La evolución de displasia a carcinoma in situ y a carcinoma invasivo se desarrolla durante un lapso aproximado de 15 años.

Hay presencia de engrosamiento asimétrico, más frecuente en el fondo vesicular con crecimiento ascendente, con infiltración en los tejidos vecinos, en su mayoría la vesícula se llena de contenido tumoral, pus, moco o litos y las células pueden dividirse en forma tubular, papilar (mejor pronóstico) y nodular. El CaVB se ha asociado a mutaciones en el gn k—ras (39 – 59%) y a anormalidades en el gen P53 (35 – 92%). las vías de diseminación son: directa, linfática, vascular, neural, intraperitoneal e intraductal. La vía directa es la más común e invade con mayor frecuencia los segmentos IV y V del hígado, así como el conducto hepático común.

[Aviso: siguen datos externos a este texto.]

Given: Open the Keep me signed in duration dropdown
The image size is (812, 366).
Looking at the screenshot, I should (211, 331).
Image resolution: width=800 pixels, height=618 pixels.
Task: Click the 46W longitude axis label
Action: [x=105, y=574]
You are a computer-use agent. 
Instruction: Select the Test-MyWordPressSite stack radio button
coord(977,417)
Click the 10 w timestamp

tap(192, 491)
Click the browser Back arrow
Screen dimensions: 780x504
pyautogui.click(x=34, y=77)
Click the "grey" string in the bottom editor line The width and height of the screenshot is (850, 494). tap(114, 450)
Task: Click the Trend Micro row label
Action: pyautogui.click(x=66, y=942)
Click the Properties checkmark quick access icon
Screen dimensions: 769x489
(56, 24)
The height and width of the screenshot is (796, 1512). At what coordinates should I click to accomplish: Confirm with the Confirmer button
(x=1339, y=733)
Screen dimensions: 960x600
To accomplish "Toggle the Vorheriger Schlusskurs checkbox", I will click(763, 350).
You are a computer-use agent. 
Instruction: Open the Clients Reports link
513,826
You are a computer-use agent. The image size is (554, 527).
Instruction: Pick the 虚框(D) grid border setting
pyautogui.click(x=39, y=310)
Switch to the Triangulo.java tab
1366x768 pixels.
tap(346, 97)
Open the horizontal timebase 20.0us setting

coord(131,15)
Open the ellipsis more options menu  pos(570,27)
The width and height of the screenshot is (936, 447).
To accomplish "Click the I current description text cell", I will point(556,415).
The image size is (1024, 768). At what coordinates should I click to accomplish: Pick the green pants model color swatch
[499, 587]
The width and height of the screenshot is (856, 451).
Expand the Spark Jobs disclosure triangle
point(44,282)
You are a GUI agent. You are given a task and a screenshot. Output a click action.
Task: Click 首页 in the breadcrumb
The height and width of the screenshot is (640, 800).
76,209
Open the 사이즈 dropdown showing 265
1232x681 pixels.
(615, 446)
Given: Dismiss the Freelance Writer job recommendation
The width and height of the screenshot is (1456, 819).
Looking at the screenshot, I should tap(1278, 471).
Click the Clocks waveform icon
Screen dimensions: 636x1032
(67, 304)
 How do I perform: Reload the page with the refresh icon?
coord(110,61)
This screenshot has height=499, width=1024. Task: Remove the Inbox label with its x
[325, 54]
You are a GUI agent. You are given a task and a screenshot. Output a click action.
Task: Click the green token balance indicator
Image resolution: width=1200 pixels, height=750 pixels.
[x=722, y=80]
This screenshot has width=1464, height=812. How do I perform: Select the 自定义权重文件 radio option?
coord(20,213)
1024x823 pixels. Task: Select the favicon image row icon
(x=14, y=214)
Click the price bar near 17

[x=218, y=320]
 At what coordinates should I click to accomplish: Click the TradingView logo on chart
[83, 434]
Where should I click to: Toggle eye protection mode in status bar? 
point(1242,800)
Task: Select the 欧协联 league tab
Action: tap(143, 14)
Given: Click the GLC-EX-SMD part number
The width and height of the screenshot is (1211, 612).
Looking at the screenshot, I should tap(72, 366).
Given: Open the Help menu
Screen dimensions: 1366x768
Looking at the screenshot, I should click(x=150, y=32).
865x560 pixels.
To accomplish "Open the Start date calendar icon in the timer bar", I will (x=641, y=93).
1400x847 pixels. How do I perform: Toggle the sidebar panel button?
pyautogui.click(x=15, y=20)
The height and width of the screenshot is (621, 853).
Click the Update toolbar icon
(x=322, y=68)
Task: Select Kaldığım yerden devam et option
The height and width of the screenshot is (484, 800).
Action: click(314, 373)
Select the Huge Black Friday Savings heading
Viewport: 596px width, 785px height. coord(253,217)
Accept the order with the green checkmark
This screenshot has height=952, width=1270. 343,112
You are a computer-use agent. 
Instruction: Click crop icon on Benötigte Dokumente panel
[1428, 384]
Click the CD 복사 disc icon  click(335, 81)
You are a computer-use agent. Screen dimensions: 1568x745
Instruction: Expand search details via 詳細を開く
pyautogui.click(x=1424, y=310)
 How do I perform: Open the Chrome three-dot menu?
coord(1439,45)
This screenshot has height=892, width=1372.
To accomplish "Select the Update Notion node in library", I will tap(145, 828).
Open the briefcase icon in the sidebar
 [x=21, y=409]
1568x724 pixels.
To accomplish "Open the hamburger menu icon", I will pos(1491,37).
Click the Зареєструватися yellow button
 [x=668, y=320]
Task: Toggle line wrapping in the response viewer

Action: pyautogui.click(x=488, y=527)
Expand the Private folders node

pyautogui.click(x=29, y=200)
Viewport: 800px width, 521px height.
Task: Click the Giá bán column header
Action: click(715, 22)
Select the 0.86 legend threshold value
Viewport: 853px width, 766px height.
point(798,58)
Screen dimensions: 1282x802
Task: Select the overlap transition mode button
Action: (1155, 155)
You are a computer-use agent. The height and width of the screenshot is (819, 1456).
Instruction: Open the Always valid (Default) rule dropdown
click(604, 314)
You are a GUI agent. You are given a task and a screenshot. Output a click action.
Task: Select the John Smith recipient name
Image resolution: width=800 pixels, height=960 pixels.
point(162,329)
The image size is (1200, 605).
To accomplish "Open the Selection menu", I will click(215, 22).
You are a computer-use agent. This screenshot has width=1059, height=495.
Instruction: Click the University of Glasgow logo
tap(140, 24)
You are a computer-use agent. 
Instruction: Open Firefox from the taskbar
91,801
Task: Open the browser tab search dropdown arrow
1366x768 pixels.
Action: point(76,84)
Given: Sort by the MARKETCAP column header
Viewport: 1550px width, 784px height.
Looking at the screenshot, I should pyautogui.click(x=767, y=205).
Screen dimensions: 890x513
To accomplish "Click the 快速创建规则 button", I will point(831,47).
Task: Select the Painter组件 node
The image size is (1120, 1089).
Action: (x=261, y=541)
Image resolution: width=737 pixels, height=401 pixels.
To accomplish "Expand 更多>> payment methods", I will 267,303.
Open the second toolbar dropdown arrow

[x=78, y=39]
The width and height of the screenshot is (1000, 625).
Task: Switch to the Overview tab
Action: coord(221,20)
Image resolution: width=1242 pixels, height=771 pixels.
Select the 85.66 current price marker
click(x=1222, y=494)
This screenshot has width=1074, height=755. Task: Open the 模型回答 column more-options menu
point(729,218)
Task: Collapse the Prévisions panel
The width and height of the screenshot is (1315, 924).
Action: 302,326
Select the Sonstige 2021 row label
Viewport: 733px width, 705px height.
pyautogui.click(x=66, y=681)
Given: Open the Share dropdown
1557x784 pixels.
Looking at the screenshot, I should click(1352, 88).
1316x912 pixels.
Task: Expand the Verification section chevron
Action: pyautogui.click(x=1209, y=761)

La diseminación linfática se puede dividir en tres niveles de acuerdo con los ganglios invadidos:

  • Nivel 1: ganglios linfáticos alrededor de la vía biliar.
  • Nivel 2: ganglios linfáticos pancreaticoduodenales superiores, anteriores y posteriores, ganglios posteriores a la vena porta y los que rodean a la arteria hepática común.
  • Nivel 3: ganglios linfáticos celiacos, mesentéricos superiores y paraaórticos.

Cuadro clínico

Los síntomas se manifiestan de forma tardía: dolor en el hipocondrio derecho (82%), pérdida de peso (72%), anorexia (74%), náusea y vómito (68%), masa palpable en el hipocondrio derecho (65%), ictericia (44%), distensión abdominal (30%), prurito (20%), hematemesis (2%) y melena (1%).

Síndromes clínicos presentes:

  1. Colecistitis aguda.
  2. Colecistitis crónica
  3. Enfermedad biliar, ictericia, pérdida de peso, debilidad general y dolor en el cuadrante superior derecho.
  4. Síntomas generales aunados a complicaciones locales del tumor, como fístula o invasión a órganos adyacentes.
  5. Sangrado gastrointestinal y obstrucción gastrointestinal alta.

Diagnóstico

Los hallazgos de las exploraciones radiológicas difícilmente permiten diferenciar las patologías benignas y malignas de la vesícula biliar, salvo en estadíos avanzados. Por este motivo, el diagnóstico acostumbra a establecerse en el momento de estudiar la pieza de resección quirúrgica.